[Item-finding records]
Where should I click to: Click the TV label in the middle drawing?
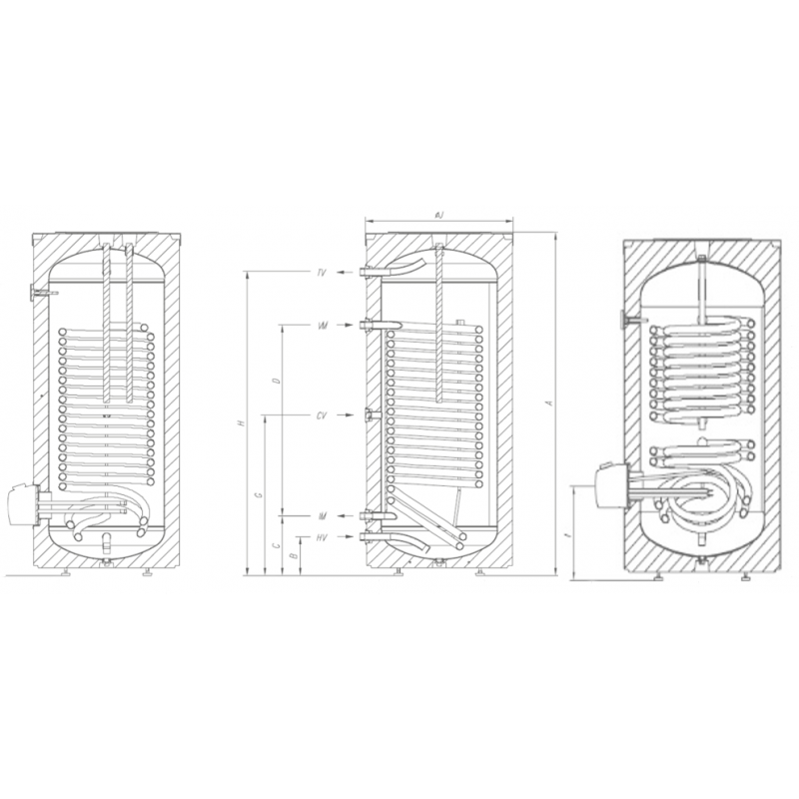(322, 273)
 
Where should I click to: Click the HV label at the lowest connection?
(322, 538)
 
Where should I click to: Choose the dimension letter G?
(261, 495)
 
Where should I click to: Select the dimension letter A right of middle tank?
(546, 403)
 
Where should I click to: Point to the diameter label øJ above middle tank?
(439, 214)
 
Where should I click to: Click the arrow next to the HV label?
(345, 538)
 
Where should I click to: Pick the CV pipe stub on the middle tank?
(373, 414)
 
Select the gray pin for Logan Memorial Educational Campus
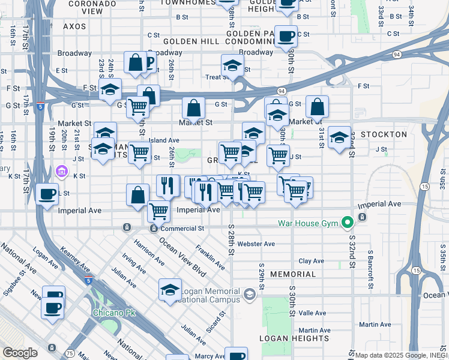pos(250,294)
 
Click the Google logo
pos(20,353)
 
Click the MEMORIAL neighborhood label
pos(293,274)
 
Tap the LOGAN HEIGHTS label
pos(287,338)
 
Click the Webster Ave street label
pos(256,244)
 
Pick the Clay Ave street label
pos(312,261)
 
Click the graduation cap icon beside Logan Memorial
pos(170,289)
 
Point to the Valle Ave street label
pos(312,313)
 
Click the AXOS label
pos(74,27)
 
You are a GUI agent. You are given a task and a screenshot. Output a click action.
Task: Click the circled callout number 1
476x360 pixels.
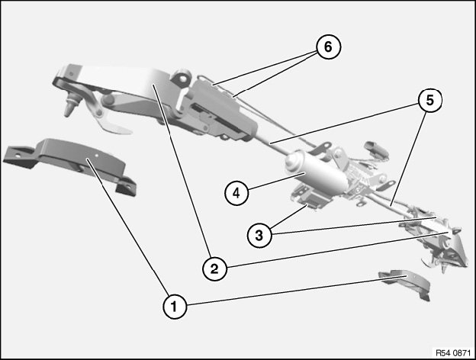175,307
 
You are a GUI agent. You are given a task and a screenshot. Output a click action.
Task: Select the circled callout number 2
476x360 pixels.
214,268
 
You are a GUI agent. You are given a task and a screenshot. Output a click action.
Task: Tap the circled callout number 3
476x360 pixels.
259,235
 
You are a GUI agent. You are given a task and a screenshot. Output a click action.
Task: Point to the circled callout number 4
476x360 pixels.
236,193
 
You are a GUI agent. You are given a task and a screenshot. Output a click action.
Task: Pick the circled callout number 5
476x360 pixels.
430,100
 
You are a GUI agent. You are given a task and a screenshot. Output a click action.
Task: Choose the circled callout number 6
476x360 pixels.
328,47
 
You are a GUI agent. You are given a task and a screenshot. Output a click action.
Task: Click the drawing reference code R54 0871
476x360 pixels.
453,353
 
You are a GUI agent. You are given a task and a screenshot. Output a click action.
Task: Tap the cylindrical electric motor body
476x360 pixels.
316,172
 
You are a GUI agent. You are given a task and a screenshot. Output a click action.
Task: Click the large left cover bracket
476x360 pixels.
70,164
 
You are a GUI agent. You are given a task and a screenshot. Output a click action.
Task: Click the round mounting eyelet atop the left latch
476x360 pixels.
183,77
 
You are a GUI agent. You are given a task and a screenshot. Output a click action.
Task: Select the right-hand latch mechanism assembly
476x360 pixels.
437,239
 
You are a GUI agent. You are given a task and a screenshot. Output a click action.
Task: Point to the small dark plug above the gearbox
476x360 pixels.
377,149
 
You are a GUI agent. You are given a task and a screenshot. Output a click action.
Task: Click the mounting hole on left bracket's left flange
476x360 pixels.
18,155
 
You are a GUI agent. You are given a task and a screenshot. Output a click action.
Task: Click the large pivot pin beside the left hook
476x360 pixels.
108,99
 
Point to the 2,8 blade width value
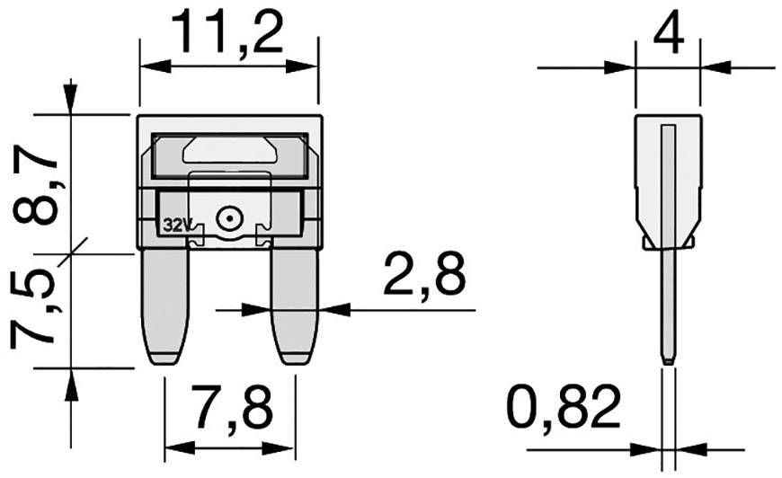(x=425, y=275)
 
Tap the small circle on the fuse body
(x=228, y=217)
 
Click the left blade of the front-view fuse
(x=166, y=305)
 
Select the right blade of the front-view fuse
(x=295, y=305)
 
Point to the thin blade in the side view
(x=667, y=305)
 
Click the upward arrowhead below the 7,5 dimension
(x=70, y=385)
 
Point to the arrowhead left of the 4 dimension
(x=620, y=66)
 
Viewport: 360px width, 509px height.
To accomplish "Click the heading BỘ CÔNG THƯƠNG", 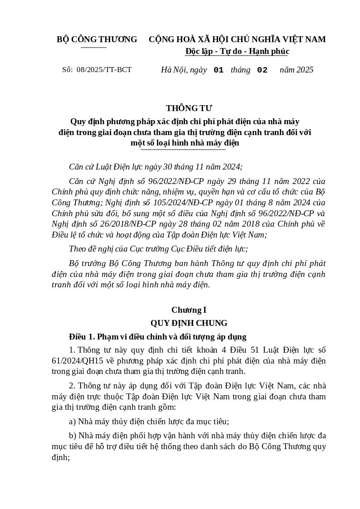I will pyautogui.click(x=97, y=39).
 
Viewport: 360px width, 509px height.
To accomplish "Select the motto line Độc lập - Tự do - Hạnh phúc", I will pyautogui.click(x=237, y=51).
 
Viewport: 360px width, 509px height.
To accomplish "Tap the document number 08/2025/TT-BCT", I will pyautogui.click(x=104, y=70).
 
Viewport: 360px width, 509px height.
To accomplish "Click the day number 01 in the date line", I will pyautogui.click(x=219, y=70).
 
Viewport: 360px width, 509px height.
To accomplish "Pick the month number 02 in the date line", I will pyautogui.click(x=262, y=70).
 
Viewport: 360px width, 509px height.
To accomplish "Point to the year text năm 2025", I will pyautogui.click(x=297, y=70).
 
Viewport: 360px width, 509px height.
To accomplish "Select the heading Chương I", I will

§ **Task requirements**
Gather every line of the records that contains the word "Pick", and copy each one in full.

§ **Answer to the exercise**
Where should I click to: Pick the CV pipe stub on the middle tank?
Pick the Clay Ave street label
Task: Pick the circled callout number 5
To accomplish "Pick the month number 02 in the date line", I will pyautogui.click(x=262, y=70).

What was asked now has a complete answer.